◆ **Records for this task**
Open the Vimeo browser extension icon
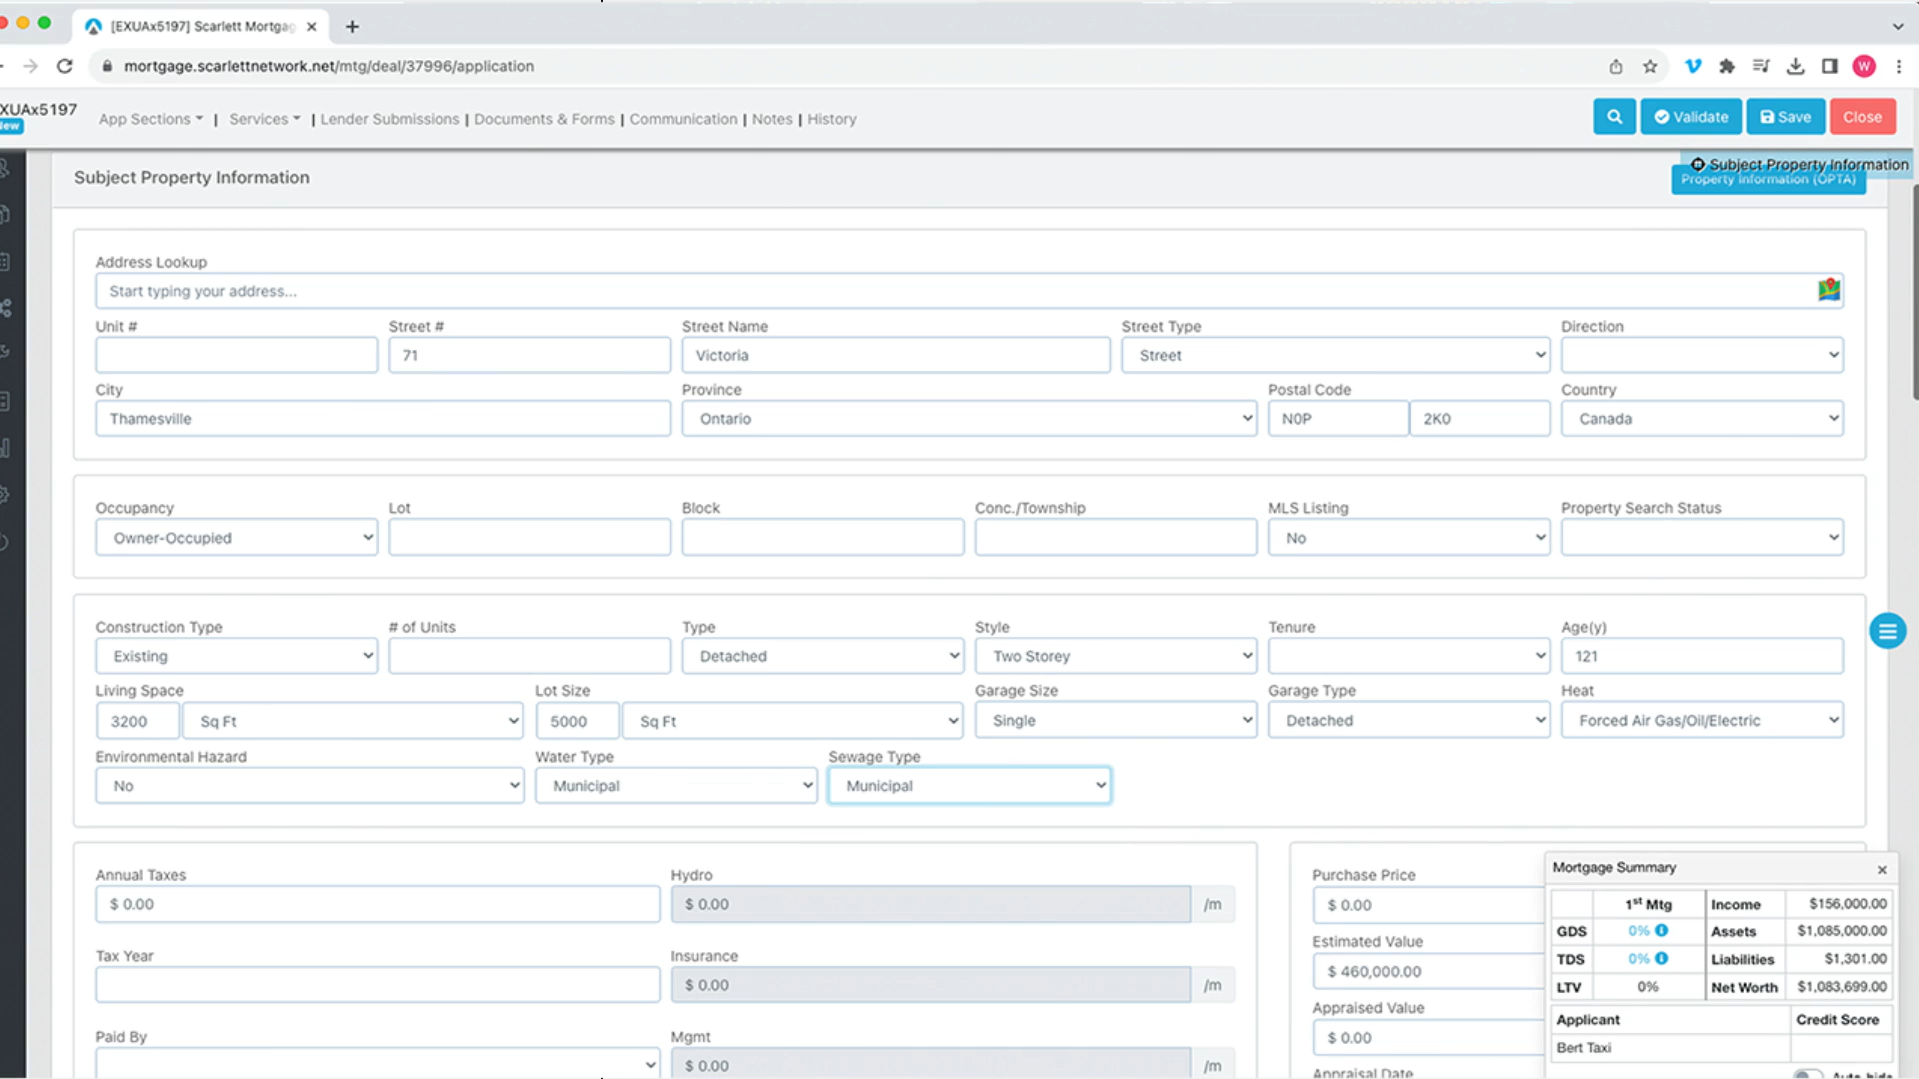tap(1692, 66)
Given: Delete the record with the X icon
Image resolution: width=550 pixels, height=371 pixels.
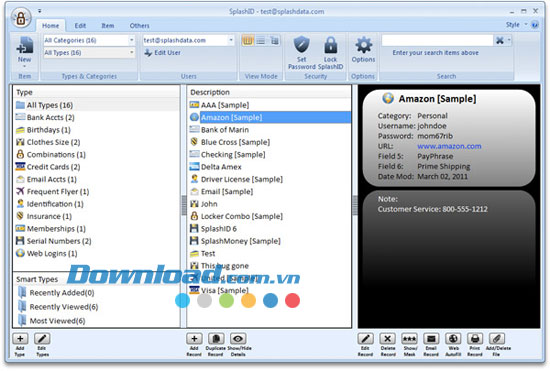Looking at the screenshot, I should coord(388,338).
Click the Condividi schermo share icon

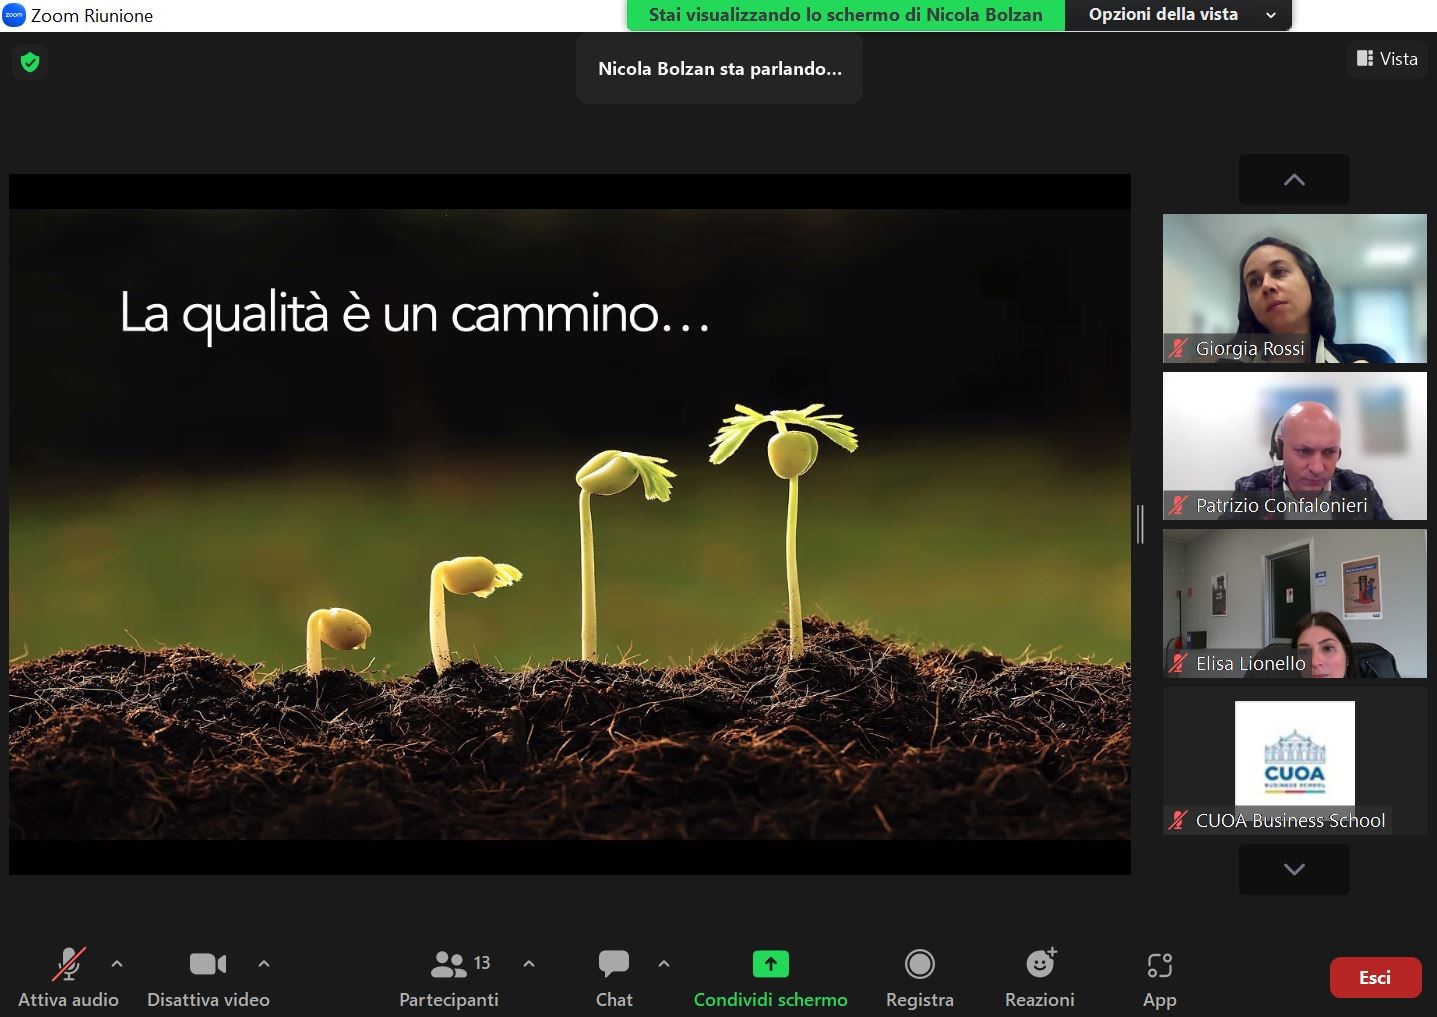(770, 964)
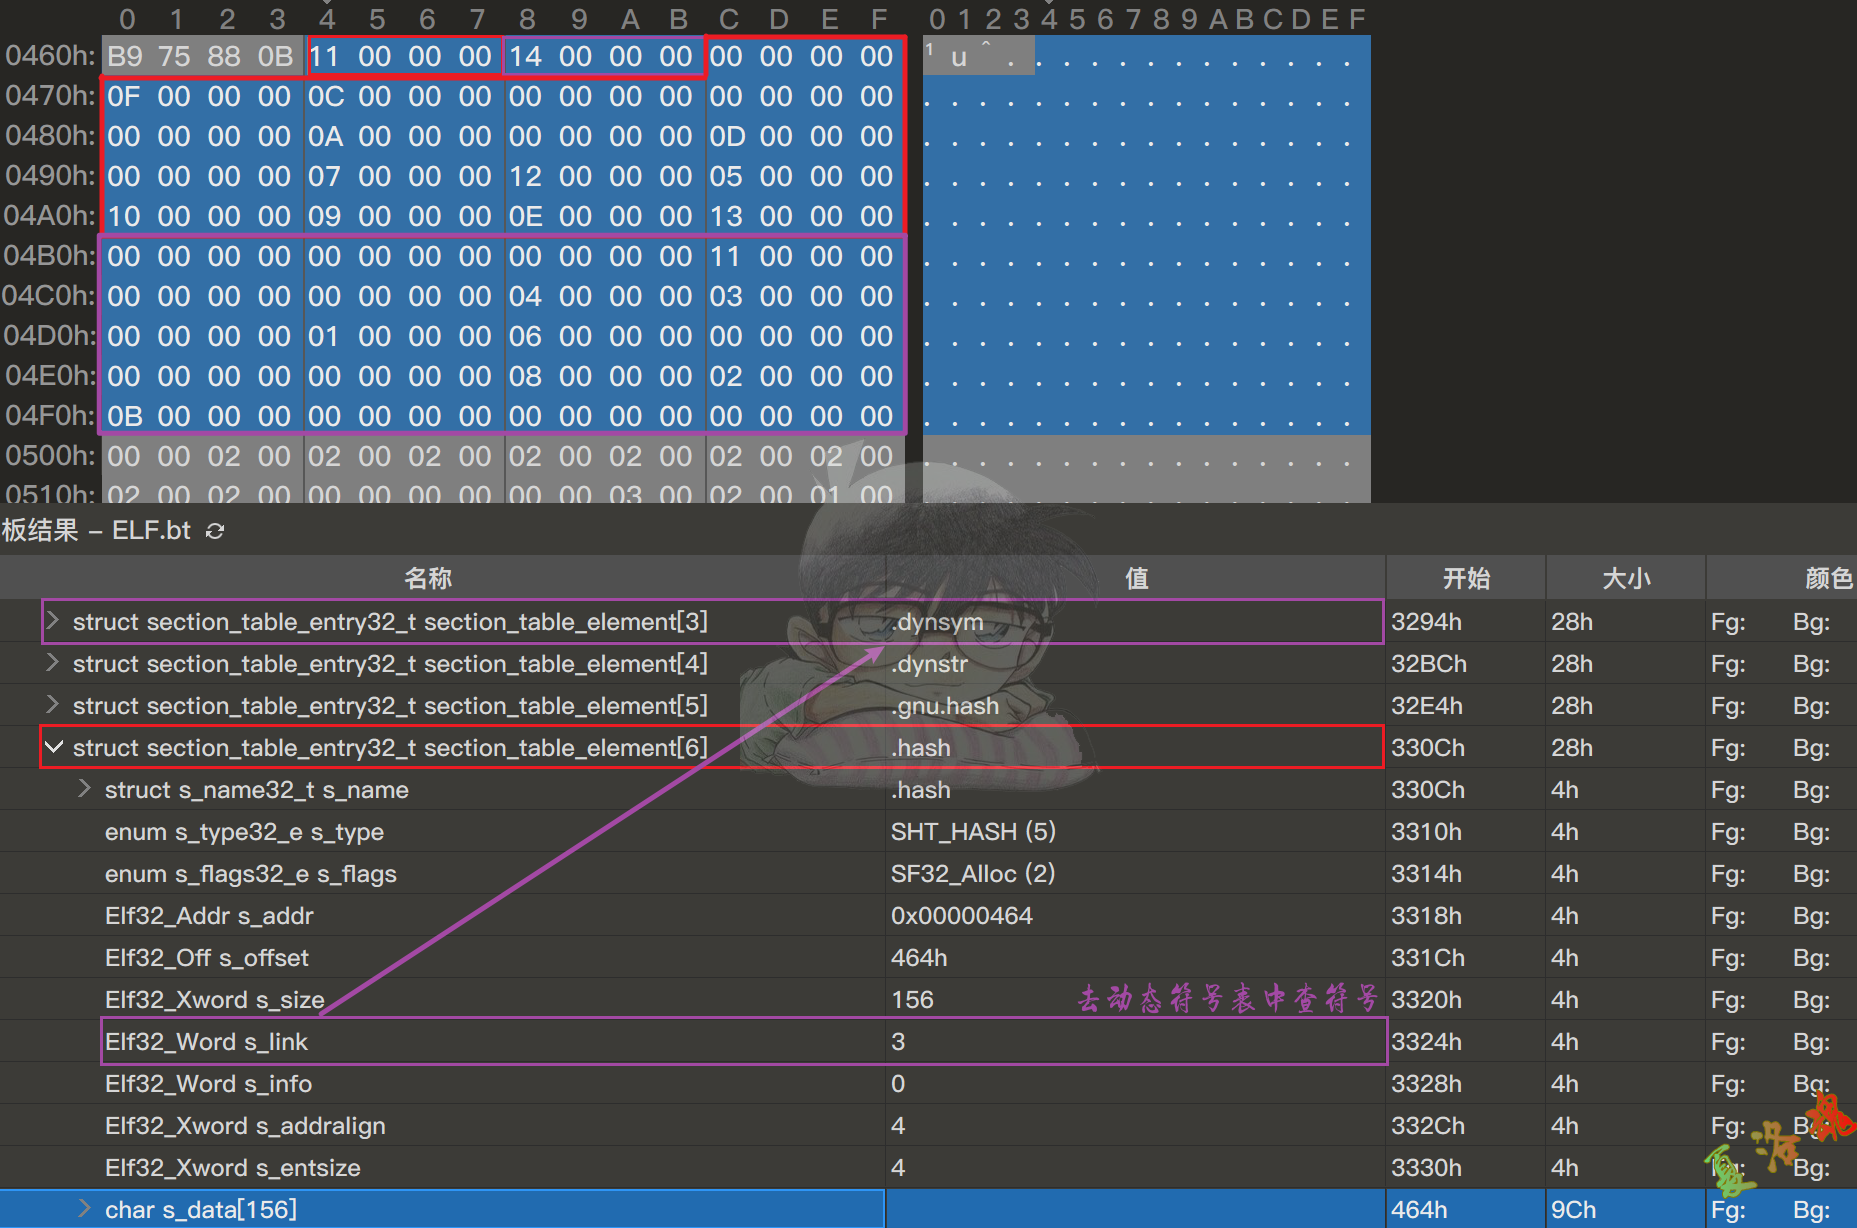The width and height of the screenshot is (1857, 1228).
Task: Expand section_table_element[5] .gnu.hash row
Action: [x=53, y=705]
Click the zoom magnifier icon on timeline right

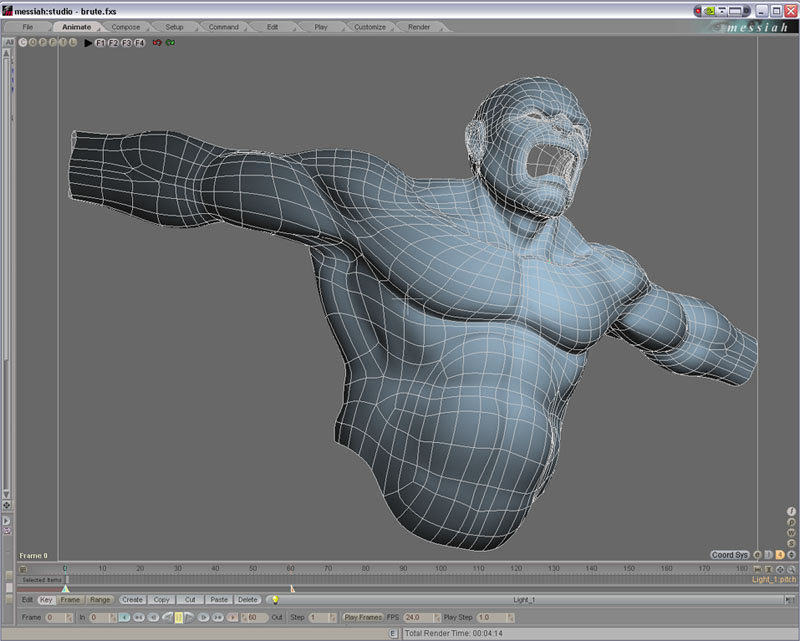pyautogui.click(x=793, y=569)
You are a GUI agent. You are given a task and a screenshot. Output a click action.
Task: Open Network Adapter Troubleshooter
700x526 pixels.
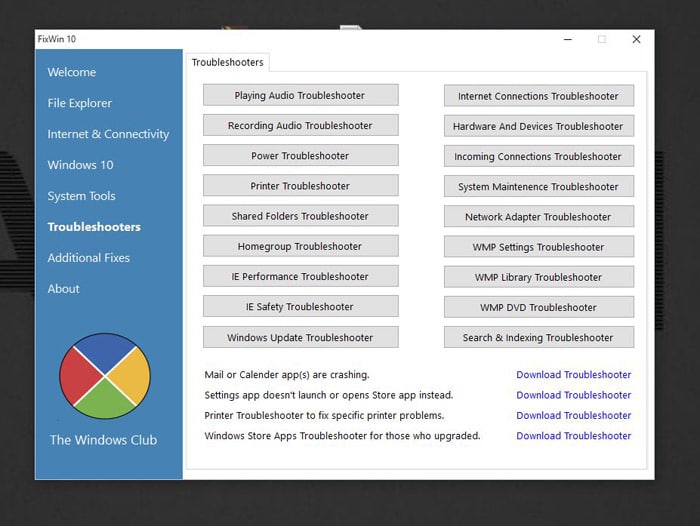[538, 217]
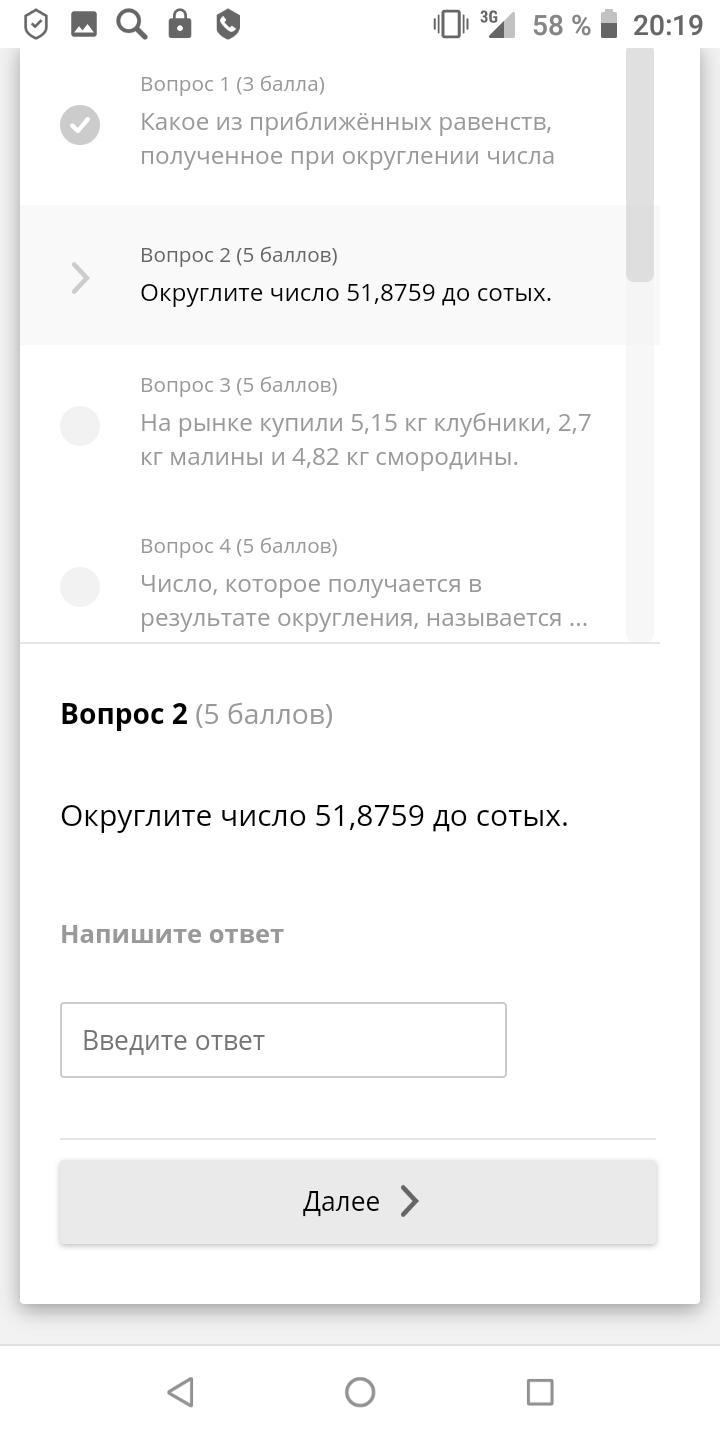Click the arrow on the Далее button

click(410, 1201)
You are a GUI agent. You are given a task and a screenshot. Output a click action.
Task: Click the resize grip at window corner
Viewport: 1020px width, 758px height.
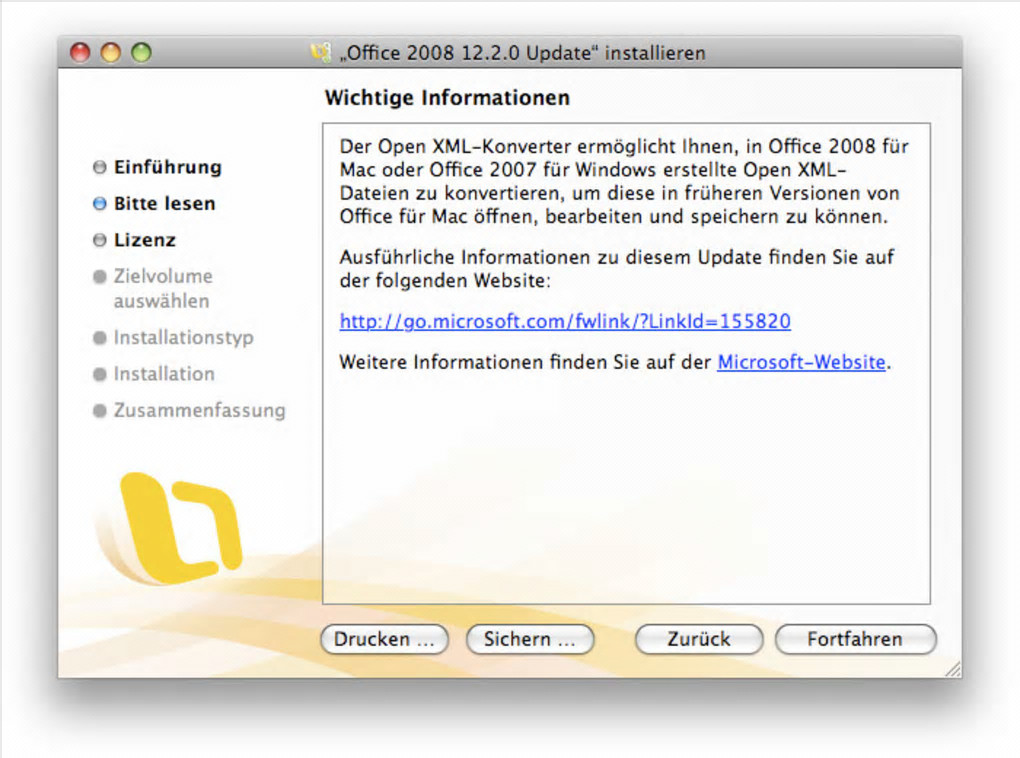tap(953, 669)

◆ **Problem to solve**
Return the listing verbatim, pictures excluded.

◆ **Written answer**
Open the Vimeo browser extension icon
tap(1692, 66)
Given: Delete the record with the X icon
Image resolution: width=550 pixels, height=371 pixels.
Looking at the screenshot, I should coord(388,338).
Click the Condividi schermo share icon

(770, 964)
The width and height of the screenshot is (1857, 1228).
Task: Expand section_table_element[5] .gnu.hash row
Action: [x=53, y=705]
Click the zoom magnifier icon on timeline right

pyautogui.click(x=793, y=569)
You are a GUI agent. You are given a task and a screenshot. Output a click action.
Task: Open Network Adapter Troubleshooter
700x526 pixels.
[538, 217]
Click the arrow on the Далее button

click(410, 1201)
You are a GUI agent. You are given a task and a screenshot. Output a click action.
Task: Click the resize grip at window corner
Viewport: 1020px width, 758px height.
tap(953, 669)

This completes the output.